----- INPUT RECORDS

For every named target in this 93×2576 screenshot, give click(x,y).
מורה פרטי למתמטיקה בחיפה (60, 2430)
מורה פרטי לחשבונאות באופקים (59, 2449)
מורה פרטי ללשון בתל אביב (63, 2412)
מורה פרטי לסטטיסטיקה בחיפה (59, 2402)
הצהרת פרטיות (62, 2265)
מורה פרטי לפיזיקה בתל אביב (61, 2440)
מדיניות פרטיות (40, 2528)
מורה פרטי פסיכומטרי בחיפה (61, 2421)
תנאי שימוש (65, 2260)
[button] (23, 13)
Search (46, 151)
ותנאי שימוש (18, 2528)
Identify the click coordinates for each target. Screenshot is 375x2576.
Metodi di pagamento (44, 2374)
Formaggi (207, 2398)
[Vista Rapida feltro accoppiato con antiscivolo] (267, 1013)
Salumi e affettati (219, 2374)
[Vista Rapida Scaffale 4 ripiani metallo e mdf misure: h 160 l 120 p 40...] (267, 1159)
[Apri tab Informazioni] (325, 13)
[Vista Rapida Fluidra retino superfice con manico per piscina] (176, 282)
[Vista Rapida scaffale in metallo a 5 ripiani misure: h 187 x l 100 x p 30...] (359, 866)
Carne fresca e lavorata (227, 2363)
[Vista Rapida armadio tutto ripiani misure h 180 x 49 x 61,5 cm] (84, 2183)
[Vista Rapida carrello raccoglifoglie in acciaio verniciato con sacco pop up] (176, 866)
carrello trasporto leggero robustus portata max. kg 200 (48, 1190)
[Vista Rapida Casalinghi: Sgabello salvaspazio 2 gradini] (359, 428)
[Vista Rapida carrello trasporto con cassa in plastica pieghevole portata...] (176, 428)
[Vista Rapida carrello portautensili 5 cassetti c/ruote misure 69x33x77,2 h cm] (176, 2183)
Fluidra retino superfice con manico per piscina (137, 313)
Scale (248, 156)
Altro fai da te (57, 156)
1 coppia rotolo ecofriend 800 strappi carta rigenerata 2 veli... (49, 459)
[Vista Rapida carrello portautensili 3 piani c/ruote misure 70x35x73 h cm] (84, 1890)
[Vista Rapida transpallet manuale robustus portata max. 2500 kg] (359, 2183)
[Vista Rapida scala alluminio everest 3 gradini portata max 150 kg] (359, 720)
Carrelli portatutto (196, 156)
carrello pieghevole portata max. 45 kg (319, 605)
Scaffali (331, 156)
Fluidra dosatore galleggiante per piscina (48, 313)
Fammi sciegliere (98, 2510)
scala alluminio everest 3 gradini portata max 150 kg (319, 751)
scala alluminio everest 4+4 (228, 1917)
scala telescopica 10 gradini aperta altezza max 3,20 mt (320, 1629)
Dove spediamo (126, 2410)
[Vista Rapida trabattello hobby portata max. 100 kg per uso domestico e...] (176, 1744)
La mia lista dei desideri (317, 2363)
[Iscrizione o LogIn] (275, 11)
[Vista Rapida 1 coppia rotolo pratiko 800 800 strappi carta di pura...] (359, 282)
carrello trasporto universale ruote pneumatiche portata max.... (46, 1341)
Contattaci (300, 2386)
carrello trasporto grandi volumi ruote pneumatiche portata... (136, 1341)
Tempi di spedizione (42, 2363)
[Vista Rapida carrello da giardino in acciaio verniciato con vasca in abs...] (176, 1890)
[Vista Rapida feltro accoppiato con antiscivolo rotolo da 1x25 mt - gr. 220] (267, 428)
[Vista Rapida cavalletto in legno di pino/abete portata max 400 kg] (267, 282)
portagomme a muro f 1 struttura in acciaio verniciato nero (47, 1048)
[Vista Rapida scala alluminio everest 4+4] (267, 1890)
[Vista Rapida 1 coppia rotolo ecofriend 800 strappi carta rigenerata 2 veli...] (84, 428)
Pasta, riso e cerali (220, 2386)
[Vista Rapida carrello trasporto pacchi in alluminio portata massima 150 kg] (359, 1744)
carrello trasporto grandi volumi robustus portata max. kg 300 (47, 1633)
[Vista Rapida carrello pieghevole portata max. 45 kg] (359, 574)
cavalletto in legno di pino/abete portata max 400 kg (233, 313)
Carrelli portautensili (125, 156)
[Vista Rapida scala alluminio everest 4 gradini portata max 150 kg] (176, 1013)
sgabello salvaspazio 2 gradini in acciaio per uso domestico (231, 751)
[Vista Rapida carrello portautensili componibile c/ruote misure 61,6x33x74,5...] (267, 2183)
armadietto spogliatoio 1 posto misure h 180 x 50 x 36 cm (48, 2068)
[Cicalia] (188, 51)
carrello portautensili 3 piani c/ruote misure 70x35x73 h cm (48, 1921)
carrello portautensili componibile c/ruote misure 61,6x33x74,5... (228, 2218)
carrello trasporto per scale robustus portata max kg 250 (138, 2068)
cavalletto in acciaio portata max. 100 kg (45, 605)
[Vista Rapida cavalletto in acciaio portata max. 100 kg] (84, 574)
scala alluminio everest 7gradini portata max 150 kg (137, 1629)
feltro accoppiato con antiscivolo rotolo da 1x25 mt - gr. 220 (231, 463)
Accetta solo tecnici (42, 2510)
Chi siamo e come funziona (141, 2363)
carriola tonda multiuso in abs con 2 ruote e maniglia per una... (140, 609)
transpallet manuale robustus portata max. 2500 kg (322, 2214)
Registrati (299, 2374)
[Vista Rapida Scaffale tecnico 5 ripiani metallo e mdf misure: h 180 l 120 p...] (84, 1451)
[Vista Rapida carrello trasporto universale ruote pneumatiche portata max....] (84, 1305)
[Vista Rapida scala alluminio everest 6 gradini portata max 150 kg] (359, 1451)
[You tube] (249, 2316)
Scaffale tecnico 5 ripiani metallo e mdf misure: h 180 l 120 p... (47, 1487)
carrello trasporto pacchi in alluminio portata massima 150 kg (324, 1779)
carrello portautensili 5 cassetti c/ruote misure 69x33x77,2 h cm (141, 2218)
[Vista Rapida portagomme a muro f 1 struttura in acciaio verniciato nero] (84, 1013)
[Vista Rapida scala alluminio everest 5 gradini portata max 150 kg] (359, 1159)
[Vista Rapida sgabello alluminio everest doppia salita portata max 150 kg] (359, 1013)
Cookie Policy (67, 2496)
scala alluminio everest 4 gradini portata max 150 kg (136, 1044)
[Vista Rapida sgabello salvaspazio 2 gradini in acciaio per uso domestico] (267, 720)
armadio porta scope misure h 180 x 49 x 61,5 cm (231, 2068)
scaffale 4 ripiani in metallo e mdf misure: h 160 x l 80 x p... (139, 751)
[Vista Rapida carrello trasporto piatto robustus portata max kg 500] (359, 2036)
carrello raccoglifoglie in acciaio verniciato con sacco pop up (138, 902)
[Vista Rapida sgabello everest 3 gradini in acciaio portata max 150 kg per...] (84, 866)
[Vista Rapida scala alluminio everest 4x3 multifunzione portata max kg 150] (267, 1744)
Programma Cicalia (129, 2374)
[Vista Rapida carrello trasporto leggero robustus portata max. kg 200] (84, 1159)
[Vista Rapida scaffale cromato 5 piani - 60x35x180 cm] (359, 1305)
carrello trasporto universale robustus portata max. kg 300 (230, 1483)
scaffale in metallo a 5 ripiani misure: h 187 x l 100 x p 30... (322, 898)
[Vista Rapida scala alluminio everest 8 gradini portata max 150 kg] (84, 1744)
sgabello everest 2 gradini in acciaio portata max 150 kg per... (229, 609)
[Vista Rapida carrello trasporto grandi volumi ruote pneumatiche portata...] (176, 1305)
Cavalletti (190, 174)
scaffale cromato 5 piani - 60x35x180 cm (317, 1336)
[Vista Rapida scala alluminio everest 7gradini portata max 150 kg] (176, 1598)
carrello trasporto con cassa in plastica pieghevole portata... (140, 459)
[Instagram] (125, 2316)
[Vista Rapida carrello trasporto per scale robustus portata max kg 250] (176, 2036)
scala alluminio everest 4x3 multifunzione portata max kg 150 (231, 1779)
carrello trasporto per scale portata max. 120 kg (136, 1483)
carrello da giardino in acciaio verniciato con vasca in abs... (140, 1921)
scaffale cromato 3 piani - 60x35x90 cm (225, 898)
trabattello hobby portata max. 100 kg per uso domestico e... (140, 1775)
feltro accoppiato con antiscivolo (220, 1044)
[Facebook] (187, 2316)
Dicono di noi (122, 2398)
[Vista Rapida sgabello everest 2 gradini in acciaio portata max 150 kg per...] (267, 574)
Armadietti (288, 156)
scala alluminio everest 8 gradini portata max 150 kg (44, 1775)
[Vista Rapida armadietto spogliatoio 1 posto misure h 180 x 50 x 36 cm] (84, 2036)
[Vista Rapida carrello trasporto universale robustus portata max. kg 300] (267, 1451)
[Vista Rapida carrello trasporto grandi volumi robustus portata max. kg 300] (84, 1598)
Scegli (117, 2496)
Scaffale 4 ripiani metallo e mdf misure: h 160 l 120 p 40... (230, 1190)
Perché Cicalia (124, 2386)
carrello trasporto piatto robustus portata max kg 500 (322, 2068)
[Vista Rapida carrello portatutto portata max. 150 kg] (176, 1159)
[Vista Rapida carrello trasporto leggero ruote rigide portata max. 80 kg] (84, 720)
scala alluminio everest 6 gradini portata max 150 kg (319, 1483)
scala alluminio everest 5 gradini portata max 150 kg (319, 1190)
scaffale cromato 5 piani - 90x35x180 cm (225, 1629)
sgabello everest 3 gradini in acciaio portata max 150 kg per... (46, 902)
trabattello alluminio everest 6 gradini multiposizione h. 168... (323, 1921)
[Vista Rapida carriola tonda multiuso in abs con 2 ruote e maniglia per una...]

----------

YOUR GOAL: From the listing above, output exactly the run of lines that starts with the line containing "scala alluminio everest 5 gradini portata max 150 kg (319, 1190)" and ends with the line containing "trabattello alluminio everest".

RESULT OF THIS TASK:
scala alluminio everest 5 gradini portata max 150 kg (319, 1190)
scaffale cromato 5 piani - 90x35x180 cm (225, 1629)
sgabello everest 3 gradini in acciaio portata max 150 kg per... (46, 902)
trabattello alluminio everest 6 gradini multiposizione h. 168... (323, 1921)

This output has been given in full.